● REQUIREMENT: Would you copy all lines in the data that contain the word "computer"?

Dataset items

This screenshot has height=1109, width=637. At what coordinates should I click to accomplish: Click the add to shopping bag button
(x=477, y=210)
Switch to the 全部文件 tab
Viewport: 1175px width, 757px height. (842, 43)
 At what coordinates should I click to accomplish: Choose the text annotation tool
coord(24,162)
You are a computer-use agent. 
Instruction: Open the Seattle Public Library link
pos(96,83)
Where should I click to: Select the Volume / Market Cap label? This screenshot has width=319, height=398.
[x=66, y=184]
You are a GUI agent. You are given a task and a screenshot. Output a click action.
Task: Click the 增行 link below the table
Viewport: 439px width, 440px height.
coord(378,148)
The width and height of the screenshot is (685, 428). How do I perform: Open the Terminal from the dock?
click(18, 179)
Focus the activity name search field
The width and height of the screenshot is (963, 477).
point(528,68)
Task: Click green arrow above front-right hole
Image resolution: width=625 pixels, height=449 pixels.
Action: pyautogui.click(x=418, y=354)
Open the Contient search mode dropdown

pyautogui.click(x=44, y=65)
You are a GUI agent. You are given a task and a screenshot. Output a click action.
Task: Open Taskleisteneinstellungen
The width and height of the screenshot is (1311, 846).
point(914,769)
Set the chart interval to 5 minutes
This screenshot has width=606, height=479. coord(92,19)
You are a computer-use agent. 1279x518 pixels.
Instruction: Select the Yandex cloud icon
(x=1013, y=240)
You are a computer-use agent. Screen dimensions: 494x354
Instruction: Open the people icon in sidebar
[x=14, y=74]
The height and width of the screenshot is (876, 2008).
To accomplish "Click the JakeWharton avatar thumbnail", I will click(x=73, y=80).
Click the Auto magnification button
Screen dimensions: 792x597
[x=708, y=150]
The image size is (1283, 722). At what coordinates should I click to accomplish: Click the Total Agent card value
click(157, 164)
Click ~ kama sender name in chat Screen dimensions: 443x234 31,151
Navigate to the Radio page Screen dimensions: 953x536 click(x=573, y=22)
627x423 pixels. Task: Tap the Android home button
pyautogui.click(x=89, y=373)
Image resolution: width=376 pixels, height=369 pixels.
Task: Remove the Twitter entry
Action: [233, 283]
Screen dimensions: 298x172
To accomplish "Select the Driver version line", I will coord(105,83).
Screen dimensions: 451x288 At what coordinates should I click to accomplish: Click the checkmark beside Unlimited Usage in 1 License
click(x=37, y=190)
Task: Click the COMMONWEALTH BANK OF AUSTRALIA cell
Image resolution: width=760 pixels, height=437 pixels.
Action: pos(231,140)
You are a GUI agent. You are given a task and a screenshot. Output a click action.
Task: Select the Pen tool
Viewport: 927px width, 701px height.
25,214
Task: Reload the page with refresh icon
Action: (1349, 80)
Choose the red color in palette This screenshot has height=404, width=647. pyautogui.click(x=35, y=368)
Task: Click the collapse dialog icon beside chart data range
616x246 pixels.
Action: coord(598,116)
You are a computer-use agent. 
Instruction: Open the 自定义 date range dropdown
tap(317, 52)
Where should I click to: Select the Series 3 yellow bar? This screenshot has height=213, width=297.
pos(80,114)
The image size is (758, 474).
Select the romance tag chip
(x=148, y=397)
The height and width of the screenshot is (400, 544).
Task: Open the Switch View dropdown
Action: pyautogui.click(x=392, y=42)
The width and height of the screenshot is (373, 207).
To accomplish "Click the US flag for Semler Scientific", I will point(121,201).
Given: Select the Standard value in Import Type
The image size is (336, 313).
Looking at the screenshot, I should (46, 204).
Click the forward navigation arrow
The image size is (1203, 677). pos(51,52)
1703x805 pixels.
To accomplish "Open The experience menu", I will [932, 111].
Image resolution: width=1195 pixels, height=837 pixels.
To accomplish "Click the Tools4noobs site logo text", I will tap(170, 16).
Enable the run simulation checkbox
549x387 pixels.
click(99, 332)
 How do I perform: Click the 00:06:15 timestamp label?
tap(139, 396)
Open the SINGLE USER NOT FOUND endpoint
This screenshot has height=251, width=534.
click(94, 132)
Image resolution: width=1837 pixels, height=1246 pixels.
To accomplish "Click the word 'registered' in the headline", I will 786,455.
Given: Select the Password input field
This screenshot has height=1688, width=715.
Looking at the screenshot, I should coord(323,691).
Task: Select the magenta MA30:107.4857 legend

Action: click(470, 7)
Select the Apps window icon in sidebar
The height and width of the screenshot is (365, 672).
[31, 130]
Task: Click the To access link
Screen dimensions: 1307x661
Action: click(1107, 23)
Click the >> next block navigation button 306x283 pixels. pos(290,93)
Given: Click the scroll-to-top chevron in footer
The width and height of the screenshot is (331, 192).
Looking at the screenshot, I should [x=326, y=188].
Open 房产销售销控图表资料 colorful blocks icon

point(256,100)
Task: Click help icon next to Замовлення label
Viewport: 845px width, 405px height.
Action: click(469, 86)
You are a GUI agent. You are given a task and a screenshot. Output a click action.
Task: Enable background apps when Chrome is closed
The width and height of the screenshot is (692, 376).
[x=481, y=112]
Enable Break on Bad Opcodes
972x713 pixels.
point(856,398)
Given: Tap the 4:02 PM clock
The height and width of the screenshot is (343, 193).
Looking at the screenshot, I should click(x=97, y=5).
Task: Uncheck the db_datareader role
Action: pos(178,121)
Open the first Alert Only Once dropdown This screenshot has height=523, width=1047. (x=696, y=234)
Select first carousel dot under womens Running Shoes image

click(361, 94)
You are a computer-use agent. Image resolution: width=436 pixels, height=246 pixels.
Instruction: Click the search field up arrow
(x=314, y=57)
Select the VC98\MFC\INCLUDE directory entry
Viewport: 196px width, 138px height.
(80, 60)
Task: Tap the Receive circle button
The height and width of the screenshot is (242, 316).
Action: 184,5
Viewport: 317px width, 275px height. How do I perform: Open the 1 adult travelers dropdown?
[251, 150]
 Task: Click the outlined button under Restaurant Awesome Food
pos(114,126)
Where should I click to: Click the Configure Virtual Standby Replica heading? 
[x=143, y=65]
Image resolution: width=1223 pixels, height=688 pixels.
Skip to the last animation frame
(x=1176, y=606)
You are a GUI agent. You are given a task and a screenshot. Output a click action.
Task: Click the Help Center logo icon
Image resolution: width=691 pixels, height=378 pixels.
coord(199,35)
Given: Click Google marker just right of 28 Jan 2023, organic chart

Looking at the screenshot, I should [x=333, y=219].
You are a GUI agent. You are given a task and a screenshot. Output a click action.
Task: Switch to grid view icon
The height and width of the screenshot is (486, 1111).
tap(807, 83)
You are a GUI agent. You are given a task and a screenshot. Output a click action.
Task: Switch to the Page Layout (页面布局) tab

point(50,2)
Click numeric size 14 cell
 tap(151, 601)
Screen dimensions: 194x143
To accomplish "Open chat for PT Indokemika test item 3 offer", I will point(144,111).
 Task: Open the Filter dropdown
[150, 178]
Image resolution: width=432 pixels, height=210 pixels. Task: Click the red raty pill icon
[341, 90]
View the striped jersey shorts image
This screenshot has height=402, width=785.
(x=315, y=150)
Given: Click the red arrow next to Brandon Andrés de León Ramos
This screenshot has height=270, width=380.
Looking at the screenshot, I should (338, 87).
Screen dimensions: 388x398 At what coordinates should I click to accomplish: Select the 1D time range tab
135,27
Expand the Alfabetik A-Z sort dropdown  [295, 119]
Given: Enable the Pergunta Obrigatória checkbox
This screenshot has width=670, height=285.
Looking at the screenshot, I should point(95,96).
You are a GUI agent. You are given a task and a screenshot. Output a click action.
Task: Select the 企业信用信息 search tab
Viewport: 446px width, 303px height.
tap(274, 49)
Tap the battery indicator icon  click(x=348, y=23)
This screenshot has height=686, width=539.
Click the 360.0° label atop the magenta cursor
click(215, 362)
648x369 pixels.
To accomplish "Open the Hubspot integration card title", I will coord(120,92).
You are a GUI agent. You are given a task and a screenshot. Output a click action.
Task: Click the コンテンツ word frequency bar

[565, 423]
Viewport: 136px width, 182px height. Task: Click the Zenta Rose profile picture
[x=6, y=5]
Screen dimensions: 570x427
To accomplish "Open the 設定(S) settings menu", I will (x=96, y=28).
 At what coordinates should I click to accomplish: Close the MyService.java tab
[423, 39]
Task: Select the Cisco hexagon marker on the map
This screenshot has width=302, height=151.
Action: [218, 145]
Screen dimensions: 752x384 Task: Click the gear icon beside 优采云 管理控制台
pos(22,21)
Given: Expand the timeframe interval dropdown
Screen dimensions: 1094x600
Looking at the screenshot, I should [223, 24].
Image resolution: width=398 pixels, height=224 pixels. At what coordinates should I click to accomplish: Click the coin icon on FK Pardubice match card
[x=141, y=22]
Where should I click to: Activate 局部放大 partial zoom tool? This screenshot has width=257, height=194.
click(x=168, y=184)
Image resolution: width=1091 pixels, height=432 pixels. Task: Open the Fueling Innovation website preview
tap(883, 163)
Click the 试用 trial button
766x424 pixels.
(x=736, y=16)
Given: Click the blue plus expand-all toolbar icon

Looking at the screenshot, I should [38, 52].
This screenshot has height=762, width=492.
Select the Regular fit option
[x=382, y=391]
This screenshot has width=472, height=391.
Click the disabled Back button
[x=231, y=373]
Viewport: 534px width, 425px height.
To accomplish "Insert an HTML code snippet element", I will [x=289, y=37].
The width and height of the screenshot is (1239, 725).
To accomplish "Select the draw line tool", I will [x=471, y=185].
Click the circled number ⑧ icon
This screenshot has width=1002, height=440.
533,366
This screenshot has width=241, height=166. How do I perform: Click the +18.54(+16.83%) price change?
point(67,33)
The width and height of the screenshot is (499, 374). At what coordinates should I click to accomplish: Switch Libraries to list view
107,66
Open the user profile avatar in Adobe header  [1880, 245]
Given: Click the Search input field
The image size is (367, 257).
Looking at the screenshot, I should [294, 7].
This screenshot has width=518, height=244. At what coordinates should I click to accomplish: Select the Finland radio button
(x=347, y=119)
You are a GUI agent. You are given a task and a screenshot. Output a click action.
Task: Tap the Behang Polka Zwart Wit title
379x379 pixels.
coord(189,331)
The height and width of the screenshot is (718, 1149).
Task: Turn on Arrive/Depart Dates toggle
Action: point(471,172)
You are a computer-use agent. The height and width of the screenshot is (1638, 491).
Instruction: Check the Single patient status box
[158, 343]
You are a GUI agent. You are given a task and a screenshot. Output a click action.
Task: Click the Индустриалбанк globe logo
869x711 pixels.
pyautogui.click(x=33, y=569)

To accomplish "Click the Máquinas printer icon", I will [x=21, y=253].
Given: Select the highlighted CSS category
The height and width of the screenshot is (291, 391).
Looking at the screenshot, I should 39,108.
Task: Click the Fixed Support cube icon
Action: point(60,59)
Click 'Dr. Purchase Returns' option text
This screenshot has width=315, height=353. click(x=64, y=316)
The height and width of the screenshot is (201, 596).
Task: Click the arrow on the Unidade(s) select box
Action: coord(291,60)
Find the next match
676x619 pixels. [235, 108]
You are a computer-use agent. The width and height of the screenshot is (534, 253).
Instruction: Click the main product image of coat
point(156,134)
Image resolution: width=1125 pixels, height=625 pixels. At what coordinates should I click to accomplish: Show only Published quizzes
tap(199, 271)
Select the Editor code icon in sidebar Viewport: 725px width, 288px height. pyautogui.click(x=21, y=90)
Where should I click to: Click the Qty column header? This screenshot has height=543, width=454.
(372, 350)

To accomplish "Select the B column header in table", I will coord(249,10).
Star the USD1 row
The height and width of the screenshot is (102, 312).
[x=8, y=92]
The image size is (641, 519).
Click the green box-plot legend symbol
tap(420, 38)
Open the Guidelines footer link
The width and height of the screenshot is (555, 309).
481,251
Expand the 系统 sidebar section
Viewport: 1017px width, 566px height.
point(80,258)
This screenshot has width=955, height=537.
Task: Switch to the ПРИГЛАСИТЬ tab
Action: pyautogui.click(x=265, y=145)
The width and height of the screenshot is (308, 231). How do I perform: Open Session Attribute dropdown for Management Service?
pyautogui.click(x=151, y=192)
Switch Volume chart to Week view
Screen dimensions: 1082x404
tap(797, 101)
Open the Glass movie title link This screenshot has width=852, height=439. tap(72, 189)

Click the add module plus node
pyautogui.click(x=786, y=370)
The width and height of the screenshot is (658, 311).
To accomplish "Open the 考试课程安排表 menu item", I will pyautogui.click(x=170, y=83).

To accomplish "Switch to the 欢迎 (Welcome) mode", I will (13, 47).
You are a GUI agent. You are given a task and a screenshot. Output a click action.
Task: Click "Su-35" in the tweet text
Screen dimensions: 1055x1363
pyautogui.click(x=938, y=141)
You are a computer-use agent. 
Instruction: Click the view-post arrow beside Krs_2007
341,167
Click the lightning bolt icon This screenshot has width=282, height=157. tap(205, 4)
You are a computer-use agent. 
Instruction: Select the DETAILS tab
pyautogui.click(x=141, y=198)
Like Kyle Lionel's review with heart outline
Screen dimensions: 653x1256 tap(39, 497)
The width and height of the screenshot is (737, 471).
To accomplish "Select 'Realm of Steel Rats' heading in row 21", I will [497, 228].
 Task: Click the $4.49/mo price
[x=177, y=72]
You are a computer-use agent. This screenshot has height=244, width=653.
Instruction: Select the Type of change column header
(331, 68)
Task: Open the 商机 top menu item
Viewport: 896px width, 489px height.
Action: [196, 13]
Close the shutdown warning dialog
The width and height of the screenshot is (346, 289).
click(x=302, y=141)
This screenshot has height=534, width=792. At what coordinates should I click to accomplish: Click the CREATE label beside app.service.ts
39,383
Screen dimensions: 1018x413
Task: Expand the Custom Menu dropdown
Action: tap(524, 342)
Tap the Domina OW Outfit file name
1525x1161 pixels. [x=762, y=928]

● RESPONSE:
You are a computer-use agent. 
You are a computer-use agent. 1279x518 pixels.
You are a computer-use agent. Screen dimensions: 494x354
You are a computer-use agent. 
You are a computer-use agent. Image resolution: width=436 pixels, height=246 pixels.
You are a computer-use agent. The height and width of the screenshot is (1638, 491).
You are a computer-use agent. The width and height of the screenshot is (534, 253).
You are a computer-use agent. 
You are a computer-use agent. 
You are a computer-use agent. This screenshot has height=244, width=653.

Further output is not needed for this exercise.